DIRECTIONS FOR THIS TASK: The answer should consist of each line below that contains the word "page".

*** DATASET CONTENT ***

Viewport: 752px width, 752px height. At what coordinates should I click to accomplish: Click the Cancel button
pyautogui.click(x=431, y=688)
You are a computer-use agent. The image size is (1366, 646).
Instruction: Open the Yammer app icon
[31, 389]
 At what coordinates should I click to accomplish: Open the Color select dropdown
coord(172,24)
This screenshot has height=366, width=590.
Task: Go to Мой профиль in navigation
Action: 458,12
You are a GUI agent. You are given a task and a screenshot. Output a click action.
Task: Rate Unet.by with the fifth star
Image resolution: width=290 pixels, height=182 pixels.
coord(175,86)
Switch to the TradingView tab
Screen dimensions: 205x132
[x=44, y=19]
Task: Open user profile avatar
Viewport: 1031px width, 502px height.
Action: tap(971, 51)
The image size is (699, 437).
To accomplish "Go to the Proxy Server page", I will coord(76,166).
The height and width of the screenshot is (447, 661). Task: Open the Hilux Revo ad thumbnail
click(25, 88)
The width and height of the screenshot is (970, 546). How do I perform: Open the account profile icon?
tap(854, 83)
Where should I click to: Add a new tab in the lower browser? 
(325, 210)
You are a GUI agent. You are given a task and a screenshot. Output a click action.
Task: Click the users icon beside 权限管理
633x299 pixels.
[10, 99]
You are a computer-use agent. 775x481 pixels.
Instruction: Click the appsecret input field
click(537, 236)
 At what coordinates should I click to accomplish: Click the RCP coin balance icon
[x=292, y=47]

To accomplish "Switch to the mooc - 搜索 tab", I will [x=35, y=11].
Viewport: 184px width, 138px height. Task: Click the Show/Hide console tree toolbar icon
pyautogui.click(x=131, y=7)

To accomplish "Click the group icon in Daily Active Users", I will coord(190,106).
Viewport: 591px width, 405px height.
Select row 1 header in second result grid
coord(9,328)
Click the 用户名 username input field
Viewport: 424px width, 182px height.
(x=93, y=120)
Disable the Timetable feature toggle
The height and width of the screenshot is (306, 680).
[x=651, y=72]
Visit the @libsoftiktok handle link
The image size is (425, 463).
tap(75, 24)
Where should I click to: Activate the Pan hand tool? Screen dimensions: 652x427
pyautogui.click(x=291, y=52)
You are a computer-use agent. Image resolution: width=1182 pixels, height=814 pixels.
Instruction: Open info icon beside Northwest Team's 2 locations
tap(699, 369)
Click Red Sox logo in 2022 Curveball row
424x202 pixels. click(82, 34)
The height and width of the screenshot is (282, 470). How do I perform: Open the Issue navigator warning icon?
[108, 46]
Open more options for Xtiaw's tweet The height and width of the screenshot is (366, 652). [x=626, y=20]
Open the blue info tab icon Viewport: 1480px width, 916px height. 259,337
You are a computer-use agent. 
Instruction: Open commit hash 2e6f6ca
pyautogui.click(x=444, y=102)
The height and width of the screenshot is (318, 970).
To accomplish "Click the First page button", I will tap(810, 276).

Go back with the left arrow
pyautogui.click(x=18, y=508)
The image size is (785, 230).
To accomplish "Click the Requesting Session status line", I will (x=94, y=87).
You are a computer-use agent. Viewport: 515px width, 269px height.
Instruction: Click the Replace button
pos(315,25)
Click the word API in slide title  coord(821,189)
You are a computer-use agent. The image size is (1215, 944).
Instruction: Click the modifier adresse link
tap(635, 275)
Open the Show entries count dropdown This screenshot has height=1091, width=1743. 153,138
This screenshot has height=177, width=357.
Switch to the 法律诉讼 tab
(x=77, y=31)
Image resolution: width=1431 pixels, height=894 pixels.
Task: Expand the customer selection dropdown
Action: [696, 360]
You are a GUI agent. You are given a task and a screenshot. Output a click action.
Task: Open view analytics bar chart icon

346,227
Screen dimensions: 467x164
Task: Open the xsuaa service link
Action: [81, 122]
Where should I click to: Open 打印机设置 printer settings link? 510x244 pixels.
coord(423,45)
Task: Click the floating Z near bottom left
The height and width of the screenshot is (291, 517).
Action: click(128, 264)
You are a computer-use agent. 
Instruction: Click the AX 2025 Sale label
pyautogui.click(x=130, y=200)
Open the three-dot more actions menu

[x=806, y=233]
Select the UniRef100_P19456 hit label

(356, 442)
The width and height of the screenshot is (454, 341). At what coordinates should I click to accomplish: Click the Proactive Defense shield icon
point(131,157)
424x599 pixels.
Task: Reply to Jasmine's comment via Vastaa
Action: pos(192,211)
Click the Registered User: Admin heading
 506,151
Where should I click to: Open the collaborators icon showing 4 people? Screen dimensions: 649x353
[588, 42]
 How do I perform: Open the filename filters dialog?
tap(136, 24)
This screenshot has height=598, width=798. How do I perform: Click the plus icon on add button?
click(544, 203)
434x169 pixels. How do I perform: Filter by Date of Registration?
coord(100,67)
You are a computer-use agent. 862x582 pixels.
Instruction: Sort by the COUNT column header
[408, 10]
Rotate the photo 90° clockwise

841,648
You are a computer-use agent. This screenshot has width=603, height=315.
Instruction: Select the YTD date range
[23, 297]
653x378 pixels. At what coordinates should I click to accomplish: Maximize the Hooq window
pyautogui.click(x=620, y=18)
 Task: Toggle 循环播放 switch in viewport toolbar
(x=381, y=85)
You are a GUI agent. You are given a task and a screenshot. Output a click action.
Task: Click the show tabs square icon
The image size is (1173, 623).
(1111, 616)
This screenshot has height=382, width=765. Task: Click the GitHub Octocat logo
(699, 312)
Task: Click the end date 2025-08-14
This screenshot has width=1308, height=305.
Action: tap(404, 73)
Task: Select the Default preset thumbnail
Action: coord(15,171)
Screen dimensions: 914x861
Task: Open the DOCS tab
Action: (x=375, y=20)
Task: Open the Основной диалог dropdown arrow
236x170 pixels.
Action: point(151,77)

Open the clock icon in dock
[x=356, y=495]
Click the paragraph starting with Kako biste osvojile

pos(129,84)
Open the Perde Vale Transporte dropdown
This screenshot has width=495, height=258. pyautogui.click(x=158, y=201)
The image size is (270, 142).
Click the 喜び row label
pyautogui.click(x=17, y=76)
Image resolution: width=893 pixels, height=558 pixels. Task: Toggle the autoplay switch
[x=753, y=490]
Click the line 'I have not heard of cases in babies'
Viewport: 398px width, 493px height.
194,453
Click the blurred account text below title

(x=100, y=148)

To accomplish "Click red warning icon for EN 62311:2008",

*** End of DATASET CONTENT ***

TASK RESULT:
To accomplish "Go to the Proxy Server page", I will coord(76,166).
To accomplish "Click the First page button", I will tap(810, 276).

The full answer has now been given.